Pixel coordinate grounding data
'''
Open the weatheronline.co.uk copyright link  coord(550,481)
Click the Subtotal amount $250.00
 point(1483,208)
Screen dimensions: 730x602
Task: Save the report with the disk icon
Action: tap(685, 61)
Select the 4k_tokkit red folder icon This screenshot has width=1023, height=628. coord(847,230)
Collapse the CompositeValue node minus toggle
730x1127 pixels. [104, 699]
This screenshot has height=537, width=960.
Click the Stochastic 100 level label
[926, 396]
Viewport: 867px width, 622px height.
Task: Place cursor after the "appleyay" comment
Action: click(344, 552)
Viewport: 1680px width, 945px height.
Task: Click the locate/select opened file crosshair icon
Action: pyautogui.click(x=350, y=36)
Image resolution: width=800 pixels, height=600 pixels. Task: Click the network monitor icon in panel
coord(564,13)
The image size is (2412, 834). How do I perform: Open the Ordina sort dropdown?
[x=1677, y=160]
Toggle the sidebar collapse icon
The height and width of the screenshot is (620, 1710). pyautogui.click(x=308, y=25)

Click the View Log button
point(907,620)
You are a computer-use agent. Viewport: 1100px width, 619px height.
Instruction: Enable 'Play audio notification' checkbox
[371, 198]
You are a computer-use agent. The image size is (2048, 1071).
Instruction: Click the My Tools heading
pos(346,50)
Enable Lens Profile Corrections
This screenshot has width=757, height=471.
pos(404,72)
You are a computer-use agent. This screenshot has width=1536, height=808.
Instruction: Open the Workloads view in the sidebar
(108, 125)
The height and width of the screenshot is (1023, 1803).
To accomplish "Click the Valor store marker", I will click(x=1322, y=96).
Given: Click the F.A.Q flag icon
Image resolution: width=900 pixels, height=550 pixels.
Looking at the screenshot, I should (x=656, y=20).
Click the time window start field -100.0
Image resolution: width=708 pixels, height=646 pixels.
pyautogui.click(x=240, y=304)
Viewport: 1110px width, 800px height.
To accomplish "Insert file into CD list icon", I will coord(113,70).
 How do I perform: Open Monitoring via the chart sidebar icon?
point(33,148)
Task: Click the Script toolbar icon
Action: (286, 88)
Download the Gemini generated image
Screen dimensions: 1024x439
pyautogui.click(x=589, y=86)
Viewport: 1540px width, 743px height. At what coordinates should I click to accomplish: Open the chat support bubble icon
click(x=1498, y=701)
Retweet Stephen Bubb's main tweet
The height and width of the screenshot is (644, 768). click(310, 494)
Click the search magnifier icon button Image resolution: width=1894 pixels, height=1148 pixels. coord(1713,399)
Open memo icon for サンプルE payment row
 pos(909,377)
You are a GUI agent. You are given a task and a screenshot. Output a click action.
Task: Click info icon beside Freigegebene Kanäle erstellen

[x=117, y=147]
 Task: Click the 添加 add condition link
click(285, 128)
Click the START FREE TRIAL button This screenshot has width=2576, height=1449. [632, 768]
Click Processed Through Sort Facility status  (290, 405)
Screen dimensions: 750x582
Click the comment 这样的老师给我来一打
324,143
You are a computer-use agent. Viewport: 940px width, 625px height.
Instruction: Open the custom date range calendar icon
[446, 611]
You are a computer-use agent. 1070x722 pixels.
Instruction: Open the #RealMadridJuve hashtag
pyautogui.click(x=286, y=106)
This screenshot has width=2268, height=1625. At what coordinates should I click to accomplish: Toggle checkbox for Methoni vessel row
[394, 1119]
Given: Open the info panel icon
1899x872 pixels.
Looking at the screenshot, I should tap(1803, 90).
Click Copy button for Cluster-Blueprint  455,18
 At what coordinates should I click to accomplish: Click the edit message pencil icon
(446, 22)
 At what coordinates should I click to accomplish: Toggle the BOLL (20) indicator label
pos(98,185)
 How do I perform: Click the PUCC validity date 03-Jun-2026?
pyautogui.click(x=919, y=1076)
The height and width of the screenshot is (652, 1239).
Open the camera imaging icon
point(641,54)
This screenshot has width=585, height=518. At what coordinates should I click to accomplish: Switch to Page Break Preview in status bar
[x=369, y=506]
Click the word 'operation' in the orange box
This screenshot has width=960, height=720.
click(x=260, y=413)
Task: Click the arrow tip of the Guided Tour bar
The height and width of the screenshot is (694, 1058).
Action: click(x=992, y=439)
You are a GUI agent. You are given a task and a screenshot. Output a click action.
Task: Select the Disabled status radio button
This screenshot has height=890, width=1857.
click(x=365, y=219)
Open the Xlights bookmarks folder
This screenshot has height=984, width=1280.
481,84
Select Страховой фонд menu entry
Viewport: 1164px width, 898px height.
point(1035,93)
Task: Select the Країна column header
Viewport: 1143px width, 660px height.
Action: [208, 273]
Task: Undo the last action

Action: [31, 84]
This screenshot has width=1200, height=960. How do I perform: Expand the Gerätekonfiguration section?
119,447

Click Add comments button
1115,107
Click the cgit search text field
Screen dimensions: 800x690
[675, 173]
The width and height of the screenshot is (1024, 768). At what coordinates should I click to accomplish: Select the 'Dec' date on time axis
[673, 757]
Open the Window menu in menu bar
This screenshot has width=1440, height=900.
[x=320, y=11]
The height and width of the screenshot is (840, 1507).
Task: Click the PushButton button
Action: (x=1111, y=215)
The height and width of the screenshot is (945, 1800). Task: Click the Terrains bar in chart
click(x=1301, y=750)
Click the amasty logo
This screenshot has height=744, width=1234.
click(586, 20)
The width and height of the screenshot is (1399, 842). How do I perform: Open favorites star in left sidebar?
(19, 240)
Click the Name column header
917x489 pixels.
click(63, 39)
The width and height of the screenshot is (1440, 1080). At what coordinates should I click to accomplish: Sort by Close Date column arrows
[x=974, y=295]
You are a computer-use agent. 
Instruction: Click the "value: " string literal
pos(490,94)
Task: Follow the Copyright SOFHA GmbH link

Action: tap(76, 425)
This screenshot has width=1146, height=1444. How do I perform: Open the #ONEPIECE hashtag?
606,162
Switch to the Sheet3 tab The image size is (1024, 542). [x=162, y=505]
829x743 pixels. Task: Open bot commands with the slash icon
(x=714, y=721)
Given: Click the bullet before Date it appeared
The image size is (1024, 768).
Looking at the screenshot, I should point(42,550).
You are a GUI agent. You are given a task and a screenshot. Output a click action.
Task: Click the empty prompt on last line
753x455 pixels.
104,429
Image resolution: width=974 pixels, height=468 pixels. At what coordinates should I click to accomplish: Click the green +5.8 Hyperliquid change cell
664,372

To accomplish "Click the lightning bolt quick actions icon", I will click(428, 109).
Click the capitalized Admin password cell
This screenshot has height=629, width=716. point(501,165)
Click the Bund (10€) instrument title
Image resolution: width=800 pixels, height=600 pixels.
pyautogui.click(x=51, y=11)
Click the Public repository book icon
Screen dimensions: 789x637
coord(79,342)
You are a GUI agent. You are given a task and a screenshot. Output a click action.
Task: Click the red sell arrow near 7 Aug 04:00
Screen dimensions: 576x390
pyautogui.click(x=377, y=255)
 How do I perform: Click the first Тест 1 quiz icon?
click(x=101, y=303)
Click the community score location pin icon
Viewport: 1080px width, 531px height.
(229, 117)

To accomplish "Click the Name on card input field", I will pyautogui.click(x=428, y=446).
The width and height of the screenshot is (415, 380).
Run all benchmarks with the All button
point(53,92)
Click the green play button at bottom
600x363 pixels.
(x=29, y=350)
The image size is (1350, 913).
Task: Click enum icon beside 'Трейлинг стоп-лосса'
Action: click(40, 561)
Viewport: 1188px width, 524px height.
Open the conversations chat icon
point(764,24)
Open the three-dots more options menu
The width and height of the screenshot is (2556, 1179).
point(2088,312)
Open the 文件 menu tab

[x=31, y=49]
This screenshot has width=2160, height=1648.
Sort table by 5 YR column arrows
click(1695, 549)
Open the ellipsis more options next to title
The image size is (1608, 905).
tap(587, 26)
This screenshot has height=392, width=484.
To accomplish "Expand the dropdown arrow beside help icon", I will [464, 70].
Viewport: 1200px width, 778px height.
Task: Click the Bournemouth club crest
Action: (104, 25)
'''
■ Task goal ■
Return the number of lines in the records holding the string "more", without any other words.

■ Result of the exercise ■
2